### Task
Reproduce the tail of the data exactly. It starts at the line containing "Set 'Fil d'ariane simplifié' to Non" and runs to the last line.

### Data for the task
◇ ◇ ◇
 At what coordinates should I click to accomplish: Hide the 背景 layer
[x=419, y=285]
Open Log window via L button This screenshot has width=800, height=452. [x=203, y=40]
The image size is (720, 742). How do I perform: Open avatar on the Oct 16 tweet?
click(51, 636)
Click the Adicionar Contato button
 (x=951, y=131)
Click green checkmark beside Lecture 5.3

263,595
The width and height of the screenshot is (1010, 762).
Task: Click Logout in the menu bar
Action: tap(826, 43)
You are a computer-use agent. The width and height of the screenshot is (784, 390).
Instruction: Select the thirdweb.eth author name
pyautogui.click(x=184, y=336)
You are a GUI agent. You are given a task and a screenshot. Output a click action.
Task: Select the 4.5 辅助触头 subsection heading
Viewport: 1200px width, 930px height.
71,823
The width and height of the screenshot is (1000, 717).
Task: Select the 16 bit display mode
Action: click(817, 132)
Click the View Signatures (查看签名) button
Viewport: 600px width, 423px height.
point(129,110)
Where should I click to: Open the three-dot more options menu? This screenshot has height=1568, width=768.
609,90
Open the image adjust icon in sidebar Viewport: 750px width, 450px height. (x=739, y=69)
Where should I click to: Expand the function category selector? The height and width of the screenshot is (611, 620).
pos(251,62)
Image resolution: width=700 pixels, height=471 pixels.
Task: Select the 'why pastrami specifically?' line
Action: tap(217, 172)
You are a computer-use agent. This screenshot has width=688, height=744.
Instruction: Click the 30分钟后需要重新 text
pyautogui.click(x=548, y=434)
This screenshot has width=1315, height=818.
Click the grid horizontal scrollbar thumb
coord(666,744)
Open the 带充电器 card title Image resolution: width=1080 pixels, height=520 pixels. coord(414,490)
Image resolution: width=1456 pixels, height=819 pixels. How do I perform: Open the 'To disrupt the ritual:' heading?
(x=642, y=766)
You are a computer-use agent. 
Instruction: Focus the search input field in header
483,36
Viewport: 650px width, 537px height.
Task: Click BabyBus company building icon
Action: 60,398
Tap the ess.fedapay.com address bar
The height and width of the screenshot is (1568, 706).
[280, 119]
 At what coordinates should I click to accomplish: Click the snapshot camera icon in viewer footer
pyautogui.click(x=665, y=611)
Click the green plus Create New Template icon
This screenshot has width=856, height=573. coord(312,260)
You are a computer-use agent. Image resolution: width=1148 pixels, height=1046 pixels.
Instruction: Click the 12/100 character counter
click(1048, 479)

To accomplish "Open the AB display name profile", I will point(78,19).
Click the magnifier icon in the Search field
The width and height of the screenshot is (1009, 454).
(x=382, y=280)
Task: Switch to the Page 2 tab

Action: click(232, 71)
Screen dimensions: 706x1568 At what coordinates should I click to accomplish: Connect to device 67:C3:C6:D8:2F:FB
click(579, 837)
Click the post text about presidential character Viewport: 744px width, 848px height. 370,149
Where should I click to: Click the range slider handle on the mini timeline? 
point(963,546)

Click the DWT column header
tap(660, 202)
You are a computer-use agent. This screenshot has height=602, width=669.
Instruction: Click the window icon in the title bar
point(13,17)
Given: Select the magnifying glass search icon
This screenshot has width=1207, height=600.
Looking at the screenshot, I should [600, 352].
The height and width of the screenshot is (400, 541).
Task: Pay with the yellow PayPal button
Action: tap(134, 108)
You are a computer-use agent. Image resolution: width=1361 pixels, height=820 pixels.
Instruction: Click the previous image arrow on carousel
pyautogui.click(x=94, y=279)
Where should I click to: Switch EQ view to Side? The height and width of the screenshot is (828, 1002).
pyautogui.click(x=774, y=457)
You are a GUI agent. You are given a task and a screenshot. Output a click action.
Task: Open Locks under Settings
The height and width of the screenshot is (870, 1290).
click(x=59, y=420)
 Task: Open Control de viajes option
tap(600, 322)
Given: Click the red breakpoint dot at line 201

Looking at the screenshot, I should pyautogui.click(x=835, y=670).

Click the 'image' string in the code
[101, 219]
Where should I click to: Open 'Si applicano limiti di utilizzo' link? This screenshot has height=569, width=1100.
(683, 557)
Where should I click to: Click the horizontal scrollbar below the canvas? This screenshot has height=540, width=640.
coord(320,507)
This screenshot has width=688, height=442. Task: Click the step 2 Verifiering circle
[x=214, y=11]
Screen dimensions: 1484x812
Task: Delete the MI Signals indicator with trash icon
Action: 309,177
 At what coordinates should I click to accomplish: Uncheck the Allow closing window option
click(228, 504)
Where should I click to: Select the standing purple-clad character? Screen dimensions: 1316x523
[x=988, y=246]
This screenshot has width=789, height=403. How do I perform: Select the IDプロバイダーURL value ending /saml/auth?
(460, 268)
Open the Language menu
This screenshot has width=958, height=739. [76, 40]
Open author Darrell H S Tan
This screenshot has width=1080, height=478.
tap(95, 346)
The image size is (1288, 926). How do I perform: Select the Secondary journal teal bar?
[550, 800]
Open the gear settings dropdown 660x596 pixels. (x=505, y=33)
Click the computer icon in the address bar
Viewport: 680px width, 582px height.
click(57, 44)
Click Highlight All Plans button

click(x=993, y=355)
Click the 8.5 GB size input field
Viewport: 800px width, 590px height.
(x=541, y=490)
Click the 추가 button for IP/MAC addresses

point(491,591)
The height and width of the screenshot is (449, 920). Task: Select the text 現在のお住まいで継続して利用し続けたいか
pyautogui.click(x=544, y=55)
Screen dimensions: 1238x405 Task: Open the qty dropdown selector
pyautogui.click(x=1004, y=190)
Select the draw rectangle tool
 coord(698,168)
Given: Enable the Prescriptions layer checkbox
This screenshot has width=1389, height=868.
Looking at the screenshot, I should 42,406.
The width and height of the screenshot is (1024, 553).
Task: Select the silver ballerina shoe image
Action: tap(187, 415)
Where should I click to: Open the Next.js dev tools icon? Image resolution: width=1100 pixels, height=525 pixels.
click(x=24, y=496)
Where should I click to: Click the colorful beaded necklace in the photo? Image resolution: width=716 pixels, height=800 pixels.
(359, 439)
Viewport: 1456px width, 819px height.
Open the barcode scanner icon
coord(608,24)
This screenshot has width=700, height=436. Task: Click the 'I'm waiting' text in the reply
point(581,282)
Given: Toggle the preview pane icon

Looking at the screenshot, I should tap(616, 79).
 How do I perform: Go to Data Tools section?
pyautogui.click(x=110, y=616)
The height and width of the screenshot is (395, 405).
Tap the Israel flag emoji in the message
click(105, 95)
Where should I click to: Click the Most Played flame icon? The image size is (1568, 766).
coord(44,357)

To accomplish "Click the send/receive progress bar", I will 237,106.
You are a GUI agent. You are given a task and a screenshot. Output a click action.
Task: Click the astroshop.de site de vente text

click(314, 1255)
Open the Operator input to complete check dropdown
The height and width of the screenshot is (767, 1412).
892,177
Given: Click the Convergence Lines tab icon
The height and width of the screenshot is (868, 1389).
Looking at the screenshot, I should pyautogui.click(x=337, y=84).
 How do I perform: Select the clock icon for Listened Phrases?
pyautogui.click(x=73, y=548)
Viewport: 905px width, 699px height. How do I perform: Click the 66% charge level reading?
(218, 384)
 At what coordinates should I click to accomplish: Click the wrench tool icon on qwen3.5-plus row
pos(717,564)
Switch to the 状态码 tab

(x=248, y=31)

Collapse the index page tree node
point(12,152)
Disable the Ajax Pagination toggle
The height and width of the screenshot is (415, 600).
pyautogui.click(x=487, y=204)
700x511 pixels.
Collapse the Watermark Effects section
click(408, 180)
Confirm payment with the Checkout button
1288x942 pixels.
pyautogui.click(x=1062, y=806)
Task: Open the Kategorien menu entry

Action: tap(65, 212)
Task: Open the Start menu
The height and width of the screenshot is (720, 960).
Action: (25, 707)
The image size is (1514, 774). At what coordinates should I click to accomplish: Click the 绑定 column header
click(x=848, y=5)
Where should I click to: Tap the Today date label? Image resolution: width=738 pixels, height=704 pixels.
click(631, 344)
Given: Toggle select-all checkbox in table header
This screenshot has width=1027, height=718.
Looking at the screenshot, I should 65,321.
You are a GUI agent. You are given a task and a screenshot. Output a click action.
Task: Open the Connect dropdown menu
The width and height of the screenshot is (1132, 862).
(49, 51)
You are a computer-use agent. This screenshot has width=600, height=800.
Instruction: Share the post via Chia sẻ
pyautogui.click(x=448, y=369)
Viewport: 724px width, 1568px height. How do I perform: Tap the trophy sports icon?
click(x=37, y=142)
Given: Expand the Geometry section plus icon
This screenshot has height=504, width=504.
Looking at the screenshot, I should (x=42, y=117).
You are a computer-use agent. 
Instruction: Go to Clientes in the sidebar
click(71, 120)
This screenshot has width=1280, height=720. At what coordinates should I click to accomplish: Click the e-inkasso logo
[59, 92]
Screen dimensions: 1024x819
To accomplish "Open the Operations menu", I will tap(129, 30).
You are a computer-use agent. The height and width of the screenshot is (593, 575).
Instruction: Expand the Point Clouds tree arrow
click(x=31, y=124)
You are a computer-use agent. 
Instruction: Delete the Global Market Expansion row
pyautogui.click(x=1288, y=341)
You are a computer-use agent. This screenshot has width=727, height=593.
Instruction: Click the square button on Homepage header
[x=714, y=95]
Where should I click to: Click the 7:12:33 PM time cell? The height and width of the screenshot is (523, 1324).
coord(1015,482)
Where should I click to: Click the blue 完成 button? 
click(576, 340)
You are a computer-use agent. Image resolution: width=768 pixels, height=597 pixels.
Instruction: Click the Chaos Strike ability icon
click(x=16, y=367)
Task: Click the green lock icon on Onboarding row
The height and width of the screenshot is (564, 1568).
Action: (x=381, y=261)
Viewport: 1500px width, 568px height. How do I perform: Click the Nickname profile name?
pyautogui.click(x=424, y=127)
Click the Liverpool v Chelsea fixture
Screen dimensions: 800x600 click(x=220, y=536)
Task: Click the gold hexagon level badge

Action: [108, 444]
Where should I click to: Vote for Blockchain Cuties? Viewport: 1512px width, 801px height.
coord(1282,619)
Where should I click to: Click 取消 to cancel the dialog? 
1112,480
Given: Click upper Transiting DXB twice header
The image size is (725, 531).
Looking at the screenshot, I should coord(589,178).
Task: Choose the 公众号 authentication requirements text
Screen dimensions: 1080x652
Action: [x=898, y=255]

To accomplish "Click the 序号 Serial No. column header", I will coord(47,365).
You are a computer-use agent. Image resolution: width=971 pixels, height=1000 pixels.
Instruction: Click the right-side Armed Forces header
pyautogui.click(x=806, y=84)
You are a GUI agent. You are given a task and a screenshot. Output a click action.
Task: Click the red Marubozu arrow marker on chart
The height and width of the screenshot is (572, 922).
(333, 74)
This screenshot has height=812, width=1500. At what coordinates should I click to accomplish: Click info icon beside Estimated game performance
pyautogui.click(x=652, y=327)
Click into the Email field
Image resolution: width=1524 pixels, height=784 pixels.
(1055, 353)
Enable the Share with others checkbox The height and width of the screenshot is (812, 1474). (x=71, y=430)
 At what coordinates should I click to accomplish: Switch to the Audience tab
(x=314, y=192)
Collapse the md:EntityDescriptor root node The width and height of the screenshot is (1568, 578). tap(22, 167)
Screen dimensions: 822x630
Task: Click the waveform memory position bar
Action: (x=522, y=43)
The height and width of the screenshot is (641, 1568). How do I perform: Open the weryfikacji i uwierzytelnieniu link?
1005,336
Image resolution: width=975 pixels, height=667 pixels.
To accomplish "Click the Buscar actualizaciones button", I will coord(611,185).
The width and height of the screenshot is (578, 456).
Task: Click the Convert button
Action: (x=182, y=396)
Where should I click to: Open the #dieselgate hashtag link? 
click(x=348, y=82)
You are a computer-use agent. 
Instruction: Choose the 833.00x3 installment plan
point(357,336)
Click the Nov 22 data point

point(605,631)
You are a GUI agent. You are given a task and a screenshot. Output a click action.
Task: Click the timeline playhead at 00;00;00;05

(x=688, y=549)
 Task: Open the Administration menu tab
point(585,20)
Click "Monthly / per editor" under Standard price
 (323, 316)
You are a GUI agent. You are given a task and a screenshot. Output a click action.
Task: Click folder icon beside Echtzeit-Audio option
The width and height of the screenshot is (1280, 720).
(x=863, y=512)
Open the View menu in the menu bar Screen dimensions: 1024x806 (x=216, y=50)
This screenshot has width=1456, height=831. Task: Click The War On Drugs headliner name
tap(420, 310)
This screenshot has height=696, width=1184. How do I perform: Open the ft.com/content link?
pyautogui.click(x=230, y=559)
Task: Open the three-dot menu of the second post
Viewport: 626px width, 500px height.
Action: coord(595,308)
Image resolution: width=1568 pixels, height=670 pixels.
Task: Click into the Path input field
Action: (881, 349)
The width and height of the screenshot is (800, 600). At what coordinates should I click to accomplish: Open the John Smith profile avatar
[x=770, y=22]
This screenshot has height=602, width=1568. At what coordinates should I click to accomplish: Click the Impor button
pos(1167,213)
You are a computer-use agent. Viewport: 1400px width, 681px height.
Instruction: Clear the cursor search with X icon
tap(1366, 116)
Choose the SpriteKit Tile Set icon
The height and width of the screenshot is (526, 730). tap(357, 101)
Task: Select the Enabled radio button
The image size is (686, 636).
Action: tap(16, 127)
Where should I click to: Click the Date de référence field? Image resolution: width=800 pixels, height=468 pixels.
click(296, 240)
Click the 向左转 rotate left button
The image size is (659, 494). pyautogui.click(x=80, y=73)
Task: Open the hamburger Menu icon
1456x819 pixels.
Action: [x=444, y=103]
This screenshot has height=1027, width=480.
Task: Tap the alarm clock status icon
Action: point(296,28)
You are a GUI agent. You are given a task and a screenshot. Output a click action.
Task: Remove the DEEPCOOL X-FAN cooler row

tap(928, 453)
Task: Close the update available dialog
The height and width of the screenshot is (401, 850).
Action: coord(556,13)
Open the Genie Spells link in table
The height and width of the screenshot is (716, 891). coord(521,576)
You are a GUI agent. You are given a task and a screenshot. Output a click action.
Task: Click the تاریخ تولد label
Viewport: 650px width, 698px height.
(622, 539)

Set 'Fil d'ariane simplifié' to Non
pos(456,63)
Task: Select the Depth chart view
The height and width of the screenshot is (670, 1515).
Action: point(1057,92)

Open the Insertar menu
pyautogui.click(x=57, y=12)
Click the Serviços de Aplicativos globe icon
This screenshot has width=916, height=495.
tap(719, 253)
◇ ◇ ◇
### Result of this exercise
Set 'Fil d'ariane simplifié' to Non
pos(456,63)
Task: Select the Depth chart view
The height and width of the screenshot is (670, 1515).
Action: point(1057,92)

Open the Insertar menu
pyautogui.click(x=57, y=12)
Click the Serviços de Aplicativos globe icon
This screenshot has width=916, height=495.
tap(719, 253)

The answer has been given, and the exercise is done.